Single by the Bangles
- B-side: "Call on Me"
- Released: December 1981
- Genre: Pop rock
- Length: 2:13
- Label: Downkiddie Records
- Songwriter: Vicki Peterson
- Producer: The Bangles

The Bangles singles chronology
|  | "Getting Out of Hand" (1981) | "The Real World" (1983) |

Alternative cover
- 1982 reissue cover

= Getting Out of Hand =

"Getting Out of Hand" is the debut single by American female band the Bangles, produced by the band themselves and released in 1981.

The group was named at the time the Bangs, and its line-up consisted of Susanna Hoffs, Debbi Peterson and Vicki Peterson. The group was part of the Paisley Underground movement, a musical scene based around Los Angeles in which groups mixed 1960s-inspired pop with garage rock.

"Getting Out of Hand", written by Peterson and sung by Hoffs, was released as the Bangs' debut single on their own label DownKiddie Records, and distributed locally around Los Angeles in 1981. In order to gain more exposure, Hoffs personally handed a copy of the single to radio DJ Rodney Bingenheimer, pleading for the song to be aired on his radio show Rodney on the ROQ. In December 1981, Bingenheimer started playing the single, resulting in an increase of the audience on the band's live shows.

In early 1982, the Bangs had to rename themselves the Bangles after a New Jersey band with earlier naming rights threatened to sue the band. Accordingly, the single was reissued (again on the DownKiddie label) with the name change, with the subtitle "formerly the Bangs" on the cover. A group photograph on the back of this reissued single showed Bangles' bass player Annette Zilinskas, who had recently joined the band, although she did not play on the record.
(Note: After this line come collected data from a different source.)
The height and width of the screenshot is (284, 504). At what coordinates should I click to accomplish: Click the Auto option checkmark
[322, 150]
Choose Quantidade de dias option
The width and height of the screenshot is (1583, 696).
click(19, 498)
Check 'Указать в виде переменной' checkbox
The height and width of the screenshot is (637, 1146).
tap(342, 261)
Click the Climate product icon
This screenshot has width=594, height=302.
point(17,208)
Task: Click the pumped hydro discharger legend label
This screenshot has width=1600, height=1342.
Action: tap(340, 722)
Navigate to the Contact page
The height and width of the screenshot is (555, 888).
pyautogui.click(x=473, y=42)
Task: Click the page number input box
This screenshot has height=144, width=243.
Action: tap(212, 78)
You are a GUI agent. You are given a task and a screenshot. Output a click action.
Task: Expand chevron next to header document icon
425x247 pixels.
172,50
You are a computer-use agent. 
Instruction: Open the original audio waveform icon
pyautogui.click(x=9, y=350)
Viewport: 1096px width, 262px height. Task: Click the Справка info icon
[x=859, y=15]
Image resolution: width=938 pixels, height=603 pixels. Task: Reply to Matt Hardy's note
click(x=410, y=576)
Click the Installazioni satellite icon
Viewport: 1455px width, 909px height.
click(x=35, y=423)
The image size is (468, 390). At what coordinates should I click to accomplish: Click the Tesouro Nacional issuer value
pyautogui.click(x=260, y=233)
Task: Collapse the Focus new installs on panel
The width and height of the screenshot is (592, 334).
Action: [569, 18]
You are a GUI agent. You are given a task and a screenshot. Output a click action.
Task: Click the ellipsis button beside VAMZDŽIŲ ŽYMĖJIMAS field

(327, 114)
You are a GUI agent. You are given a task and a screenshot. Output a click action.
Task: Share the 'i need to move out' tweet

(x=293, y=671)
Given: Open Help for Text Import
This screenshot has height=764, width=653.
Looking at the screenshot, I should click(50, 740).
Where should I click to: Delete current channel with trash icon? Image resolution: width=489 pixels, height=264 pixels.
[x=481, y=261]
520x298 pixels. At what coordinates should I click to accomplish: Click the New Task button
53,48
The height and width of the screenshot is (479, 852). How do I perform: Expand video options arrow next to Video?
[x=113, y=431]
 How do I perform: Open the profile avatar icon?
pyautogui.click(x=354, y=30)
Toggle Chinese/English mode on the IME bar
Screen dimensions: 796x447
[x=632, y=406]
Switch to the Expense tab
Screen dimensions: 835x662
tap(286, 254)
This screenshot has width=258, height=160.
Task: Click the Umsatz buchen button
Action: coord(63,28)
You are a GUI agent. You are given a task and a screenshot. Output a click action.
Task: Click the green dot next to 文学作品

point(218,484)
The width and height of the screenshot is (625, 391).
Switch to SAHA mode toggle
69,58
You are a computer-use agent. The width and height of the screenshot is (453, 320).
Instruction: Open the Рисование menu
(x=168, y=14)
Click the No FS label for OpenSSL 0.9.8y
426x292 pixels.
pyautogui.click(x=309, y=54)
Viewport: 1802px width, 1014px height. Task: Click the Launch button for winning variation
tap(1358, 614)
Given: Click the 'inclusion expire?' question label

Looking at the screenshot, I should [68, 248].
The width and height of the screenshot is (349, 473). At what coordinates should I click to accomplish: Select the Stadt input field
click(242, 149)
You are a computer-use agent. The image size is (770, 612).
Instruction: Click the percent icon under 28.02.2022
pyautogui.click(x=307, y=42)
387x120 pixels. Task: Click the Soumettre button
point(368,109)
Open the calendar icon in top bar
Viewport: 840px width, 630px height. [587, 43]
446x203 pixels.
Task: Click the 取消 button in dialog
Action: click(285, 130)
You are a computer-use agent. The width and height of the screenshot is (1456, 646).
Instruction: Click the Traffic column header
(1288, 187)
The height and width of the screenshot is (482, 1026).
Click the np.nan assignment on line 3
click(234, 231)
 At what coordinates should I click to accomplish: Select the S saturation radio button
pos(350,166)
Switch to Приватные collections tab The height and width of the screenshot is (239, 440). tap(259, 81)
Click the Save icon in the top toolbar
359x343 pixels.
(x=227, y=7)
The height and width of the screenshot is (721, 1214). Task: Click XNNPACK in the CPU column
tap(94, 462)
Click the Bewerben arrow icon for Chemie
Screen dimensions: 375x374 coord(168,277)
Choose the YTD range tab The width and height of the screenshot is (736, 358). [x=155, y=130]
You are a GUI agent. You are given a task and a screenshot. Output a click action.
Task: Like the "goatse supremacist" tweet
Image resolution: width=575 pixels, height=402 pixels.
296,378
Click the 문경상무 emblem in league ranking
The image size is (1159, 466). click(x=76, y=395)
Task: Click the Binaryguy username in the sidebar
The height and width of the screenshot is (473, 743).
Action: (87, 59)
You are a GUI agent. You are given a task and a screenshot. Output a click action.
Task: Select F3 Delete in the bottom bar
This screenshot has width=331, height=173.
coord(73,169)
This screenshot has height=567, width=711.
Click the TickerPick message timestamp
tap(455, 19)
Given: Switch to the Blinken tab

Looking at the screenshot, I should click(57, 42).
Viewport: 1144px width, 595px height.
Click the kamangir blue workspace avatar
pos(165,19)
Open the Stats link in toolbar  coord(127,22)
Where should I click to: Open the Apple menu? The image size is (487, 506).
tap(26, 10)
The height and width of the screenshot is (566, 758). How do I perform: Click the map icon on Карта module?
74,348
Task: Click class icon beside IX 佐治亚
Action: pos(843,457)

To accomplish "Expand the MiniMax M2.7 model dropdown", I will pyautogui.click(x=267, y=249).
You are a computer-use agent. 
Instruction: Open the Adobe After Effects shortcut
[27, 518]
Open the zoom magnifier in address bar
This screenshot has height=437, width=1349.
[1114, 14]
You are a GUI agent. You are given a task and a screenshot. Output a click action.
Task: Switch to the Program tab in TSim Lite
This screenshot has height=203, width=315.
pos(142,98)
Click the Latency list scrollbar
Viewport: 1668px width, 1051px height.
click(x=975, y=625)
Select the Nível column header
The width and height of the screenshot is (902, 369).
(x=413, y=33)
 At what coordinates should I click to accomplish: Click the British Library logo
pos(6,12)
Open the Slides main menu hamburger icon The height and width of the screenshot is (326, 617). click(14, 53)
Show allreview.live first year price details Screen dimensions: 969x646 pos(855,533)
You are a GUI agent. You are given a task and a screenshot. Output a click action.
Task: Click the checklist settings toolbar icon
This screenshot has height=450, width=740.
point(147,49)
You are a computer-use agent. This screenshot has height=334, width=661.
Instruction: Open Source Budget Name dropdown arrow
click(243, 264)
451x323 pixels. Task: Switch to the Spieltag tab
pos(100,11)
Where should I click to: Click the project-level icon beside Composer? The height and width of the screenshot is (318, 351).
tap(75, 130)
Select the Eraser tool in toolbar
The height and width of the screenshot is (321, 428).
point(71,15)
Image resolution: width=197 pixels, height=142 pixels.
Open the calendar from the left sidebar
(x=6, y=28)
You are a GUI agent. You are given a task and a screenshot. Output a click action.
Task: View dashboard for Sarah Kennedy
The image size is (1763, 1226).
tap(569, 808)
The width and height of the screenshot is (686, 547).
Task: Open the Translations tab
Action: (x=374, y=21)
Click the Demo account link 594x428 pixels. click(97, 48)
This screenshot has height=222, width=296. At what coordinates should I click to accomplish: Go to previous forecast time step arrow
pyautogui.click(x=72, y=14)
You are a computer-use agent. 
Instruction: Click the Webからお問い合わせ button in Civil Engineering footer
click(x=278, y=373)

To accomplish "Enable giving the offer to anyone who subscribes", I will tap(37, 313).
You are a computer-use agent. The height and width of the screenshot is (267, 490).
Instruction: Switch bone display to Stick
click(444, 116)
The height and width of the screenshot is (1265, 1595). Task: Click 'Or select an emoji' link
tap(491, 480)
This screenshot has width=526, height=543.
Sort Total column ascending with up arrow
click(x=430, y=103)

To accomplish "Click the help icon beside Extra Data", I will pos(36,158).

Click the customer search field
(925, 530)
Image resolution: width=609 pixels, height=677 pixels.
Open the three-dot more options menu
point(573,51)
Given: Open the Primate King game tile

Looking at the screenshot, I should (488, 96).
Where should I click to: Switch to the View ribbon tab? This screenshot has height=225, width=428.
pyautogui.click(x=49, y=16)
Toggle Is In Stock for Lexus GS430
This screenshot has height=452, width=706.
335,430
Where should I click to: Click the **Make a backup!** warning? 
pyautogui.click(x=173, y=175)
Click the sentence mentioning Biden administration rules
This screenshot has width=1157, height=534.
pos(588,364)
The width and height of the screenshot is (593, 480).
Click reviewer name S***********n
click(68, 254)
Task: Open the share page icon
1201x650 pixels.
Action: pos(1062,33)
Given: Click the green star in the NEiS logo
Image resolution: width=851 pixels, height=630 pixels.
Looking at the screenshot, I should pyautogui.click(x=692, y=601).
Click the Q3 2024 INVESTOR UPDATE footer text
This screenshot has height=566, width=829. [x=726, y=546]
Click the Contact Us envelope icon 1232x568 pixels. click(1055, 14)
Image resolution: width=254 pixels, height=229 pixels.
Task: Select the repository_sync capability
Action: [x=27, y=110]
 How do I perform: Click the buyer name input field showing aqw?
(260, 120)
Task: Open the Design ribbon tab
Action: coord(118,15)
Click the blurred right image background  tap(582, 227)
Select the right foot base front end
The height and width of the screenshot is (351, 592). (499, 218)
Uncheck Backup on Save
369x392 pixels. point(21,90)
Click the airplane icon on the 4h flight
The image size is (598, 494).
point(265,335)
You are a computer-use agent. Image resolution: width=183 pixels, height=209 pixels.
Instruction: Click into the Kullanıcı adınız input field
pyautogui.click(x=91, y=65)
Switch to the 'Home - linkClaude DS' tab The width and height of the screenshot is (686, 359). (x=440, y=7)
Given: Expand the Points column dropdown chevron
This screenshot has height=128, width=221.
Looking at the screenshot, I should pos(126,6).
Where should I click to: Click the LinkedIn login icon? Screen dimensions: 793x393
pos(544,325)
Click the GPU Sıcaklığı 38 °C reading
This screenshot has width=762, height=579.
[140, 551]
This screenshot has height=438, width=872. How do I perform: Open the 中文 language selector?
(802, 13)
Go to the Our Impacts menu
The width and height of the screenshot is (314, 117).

The B-side, "Call On Me", was co-written by Hoffs, Peterson, and David Roback, a friend of Hoffs' brother and lead singer of fellow Paisley Underground band Rain Parade.

"Getting Out of Hand" was not a commercial success and did not hit the charts, but it did gain the attention of music executive Miles Copeland, who signed the band to his label Faulty Products. The Bangles then released the EP The Bangles in 1982, although neither "Getting out of Hand" nor "Call On Me" was included on the record.

"Getting Out of Hand" and "Call On Me" were never included on any Bangles studio album, and with the band shifting their sound as the 1980s progressed, the record fell into relative obscurity. In 2003, however, the group resurrected both songs and released as remastered B-sides to their new singles (respectively to "Something That You Said" and "Tear Off Your Own Head (It's A Doll Revolution)"). Both were included on the Japanese edition of their Doll Revolution album as bonus tracks.